この町が夕日に赤く染まる時刻に間に合いました。
しばらくして、さっきまで明るく照り輝いていた町は、夕陽が五月山の陰に隠れると同時に闇の中へ沈んでいきました。
遠く鴇色に染まった空の下の住人は、今ごろ、夕焼け空を見ているのかしら。
安穏の時間を優しく包む夕空です。
今日もお疲れさまでした。
カーラジオから流れてきたのが、「鉛筆」のお話だったので聞き耳を立ててしまいました。鉛筆の硬さが話題でした。
繁用される「HB」とは、“Hard Black“のことだったんですね。初めて知りました。
思い出すのは、私の小学校一年生の担任の先生です。昔の教師は、書写をとても大切にしてくださっていました。
今でいう8マスノートの一行目に、毎日、赤鉛筆で書いて下さるお手本を見ながら練習します。下敷きはプラスチックではなくて、ボール紙です。
その方が滑らないし、しっかり力を入れて書けるという理由からです。初めて鉛筆を持つ子どもには、筆圧を体感させることがいかに大切かということだと思います。
小学生は2Bあたりから始めると思うのですが、多分もっとやわらかだったのではないかしら。ノートに触れる右手の側面が真っ黒になっていましたから。
そのノートは、毎朝、先生のデスクの上に提出します。それを、一冊一冊添削する先生の周りに集まって、様子を見守るのが子どもたちの日課でした。毎日、一日も休むことなく続けて下さいました。

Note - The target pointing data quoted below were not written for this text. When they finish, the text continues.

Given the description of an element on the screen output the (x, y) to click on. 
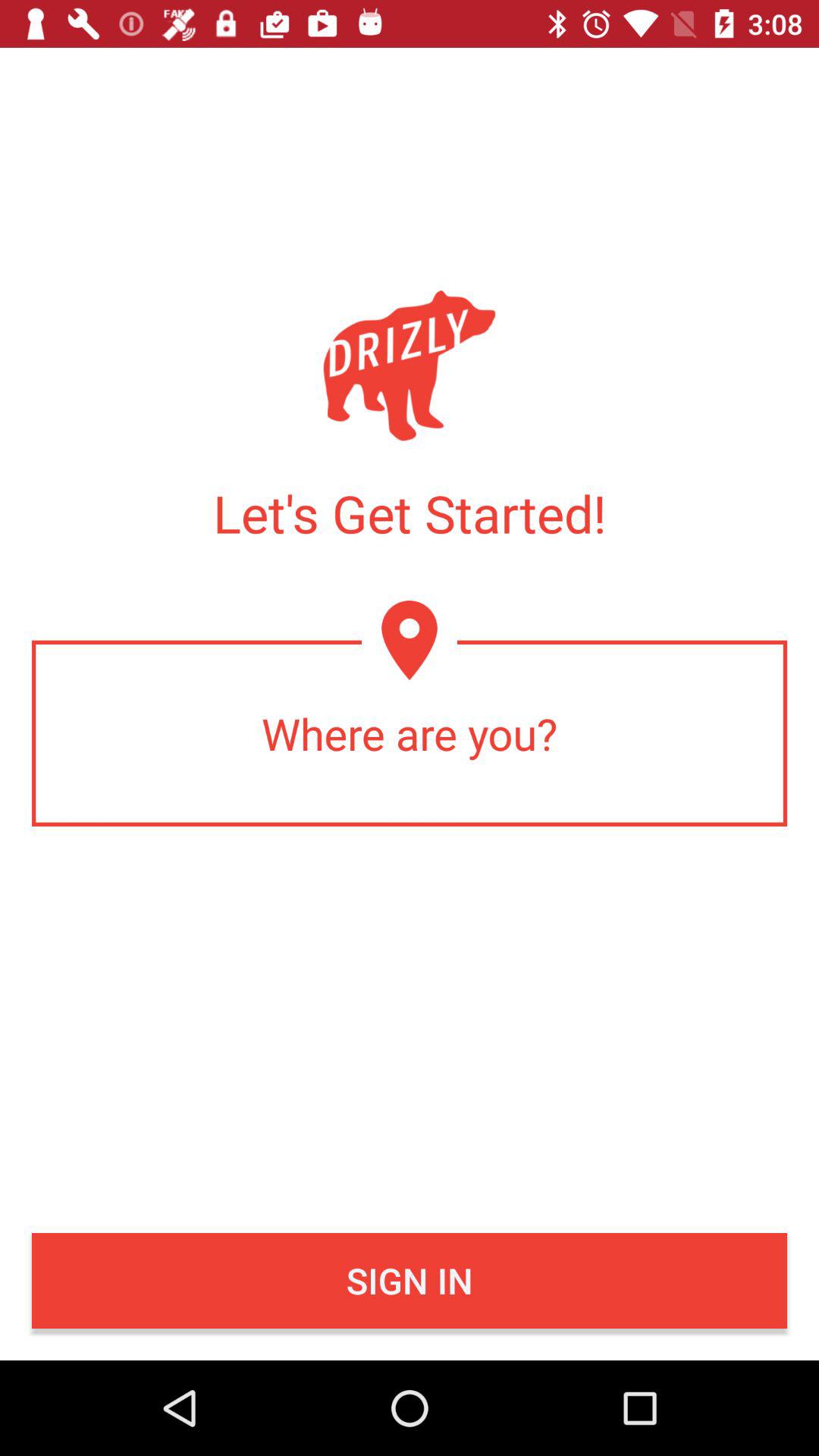
tap icon below where are you? item (409, 1280)
Given the description of an element on the screen output the (x, y) to click on. 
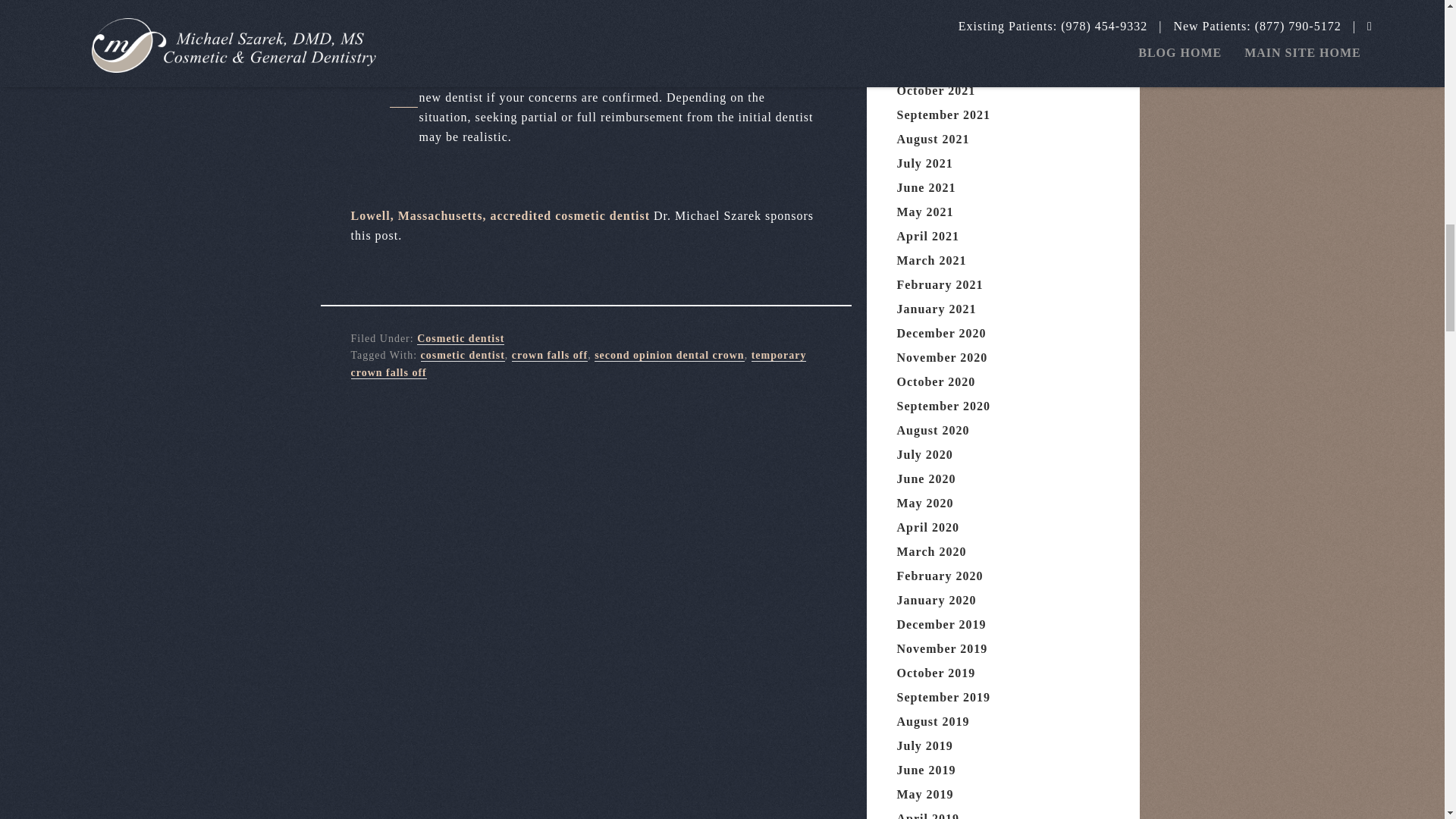
Lowell, Massachusetts, accredited cosmetic dentist (499, 215)
crown falls off (550, 355)
second opinion dental crown (669, 355)
cosmetic dentist (462, 355)
temporary crown falls off (578, 364)
Cosmetic dentist (459, 338)
Given the description of an element on the screen output the (x, y) to click on. 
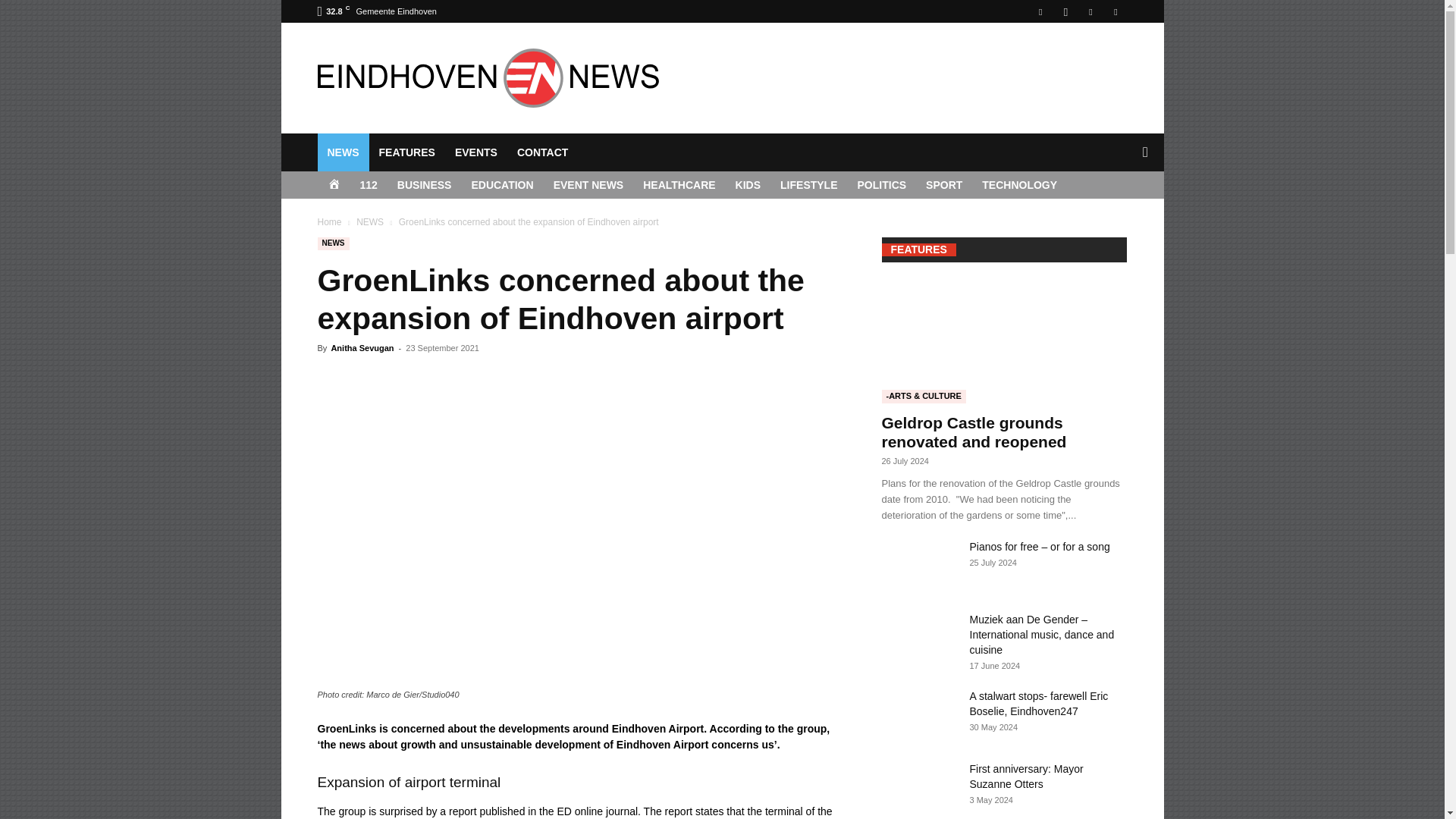
EVENTS (475, 152)
Linkedin (1090, 11)
CONTACT (542, 152)
Facebook (1040, 11)
112 (368, 185)
HEALTHCARE (679, 185)
Instagram (1065, 11)
BUSINESS (424, 185)
Twitter (1114, 11)
Given the description of an element on the screen output the (x, y) to click on. 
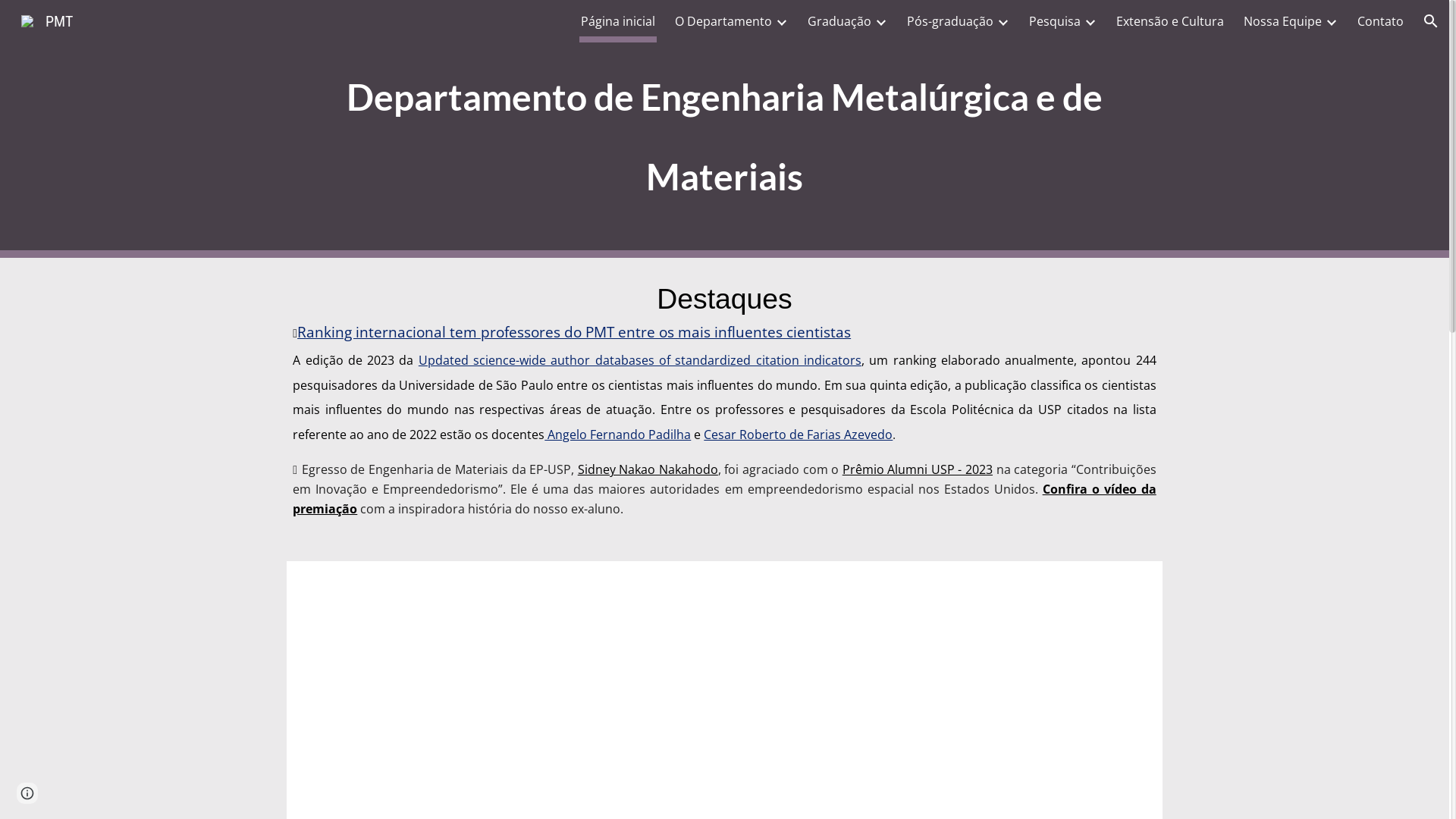
Expand/Collapse Element type: hover (780, 20)
Contato Element type: text (1380, 20)
Expand/Collapse Element type: hover (1089, 20)
Expand/Collapse Element type: hover (1002, 20)
Pesquisa Element type: text (1054, 20)
Nossa Equipe Element type: text (1282, 20)
O Departamento Element type: text (722, 20)
Cesar Roberto de Farias Azevedo Element type: text (797, 433)
Angelo Fernando Padilha Element type: text (617, 433)
PMT Element type: text (46, 19)
Expand/Collapse Element type: hover (1330, 20)
Expand/Collapse Element type: hover (880, 20)
Sidney Nakao Nakahodo Element type: text (647, 468)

字を書くことが好きになったのは、一年生のとき、森田先生にご指導いただいたからだと思っています。感謝。
閑話休題。
ラジオのアナウンサーの方が、
「そこから学年があがるに従って、硬い鉛筆を使うようになるんですよね。それで、Fとか使って、いきってみたりして」と言うと、
「私も使った!F。ありましたよね」と、女性アナが応じる声。私も!と私。
「そうなんですよね。僕らの頃は鉛筆の硬度が硬くなることが成長だったのですが、今は違うらしいですよ」
「えっ?どういうこと?」
「今は、学年が上がるにしたがってBの数が増えるそうです。2Bどころじゃないらしい」・・
全部は聴けなかったのですが、その話に現代子ども事情を聞き取ったのは私だけでしょうか?
そうなった理由として考えられることは。
先ず、鉛筆を持ち始めるときに、筆圧を十分に練習せず、早くからシャープペンシルを持ってしまうことが、それを助長しているのではと危惧します。
さらに、五本の指をグッパする機会が減ってしまったこと。
それは、お手伝いする時間のない生活や、iPad操作だけで事足りる指の使い方などたくさんの原因がありそうです。
手指の力が要らない生活がいいことなのかどうなのか。
これも一つの社会変革なのでしょうか。
実はこの私め、このところ、今まで使ってきたHBを、最近、2Bに替えたばかりなのです。
指に力が入りにくくなったのか、目が悪くなったためなのか分からないのですが、自分の書いた字が見にくいのです。
老化とは、こんなことからも忍び寄るものなのですね。
確かに、鉛筆の硬度をやわらかくすると、字が濃くなって見やすくなりました。それから、ちょちょっとノートに落書きするときも、力を入れずに描けるので助かっています。
今の鉛筆の繁用硬度は、HBではなくて2Bらしいと聞いて、老化という全く別の意味ではありますが、時流に乗っていると喜ぶべきなのでしょうか。